§ TASK PROMPT
Output the stretch of the listing from the line that contains "What do you see at coordinates (162, 361)" through the line that contains "Image resolution: width=1024", both included, as a Markdown table with the columns Row and Line, one numbered row per line and blank lines left out.
═══ ENTRIES SUPPLIED ═══
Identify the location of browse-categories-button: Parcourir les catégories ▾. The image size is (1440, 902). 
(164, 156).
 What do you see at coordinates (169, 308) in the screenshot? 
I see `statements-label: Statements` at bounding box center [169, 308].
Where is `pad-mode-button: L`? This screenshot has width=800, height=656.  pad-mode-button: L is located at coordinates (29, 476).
═══
═══ ENTRIES SUPPLIED ═══
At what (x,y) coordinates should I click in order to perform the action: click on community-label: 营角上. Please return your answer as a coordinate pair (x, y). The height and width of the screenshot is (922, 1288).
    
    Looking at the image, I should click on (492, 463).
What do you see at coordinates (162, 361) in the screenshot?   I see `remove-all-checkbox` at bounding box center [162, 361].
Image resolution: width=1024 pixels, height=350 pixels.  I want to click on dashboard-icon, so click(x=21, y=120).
═══
§ SOLUTION FOR THIS PROBLEM
| Row | Line |
|---|---|
| 1 | What do you see at coordinates (162, 361) in the screenshot?   I see `remove-all-checkbox` at bounding box center [162, 361]. |
| 2 | Image resolution: width=1024 pixels, height=350 pixels.  I want to click on dashboard-icon, so click(x=21, y=120). |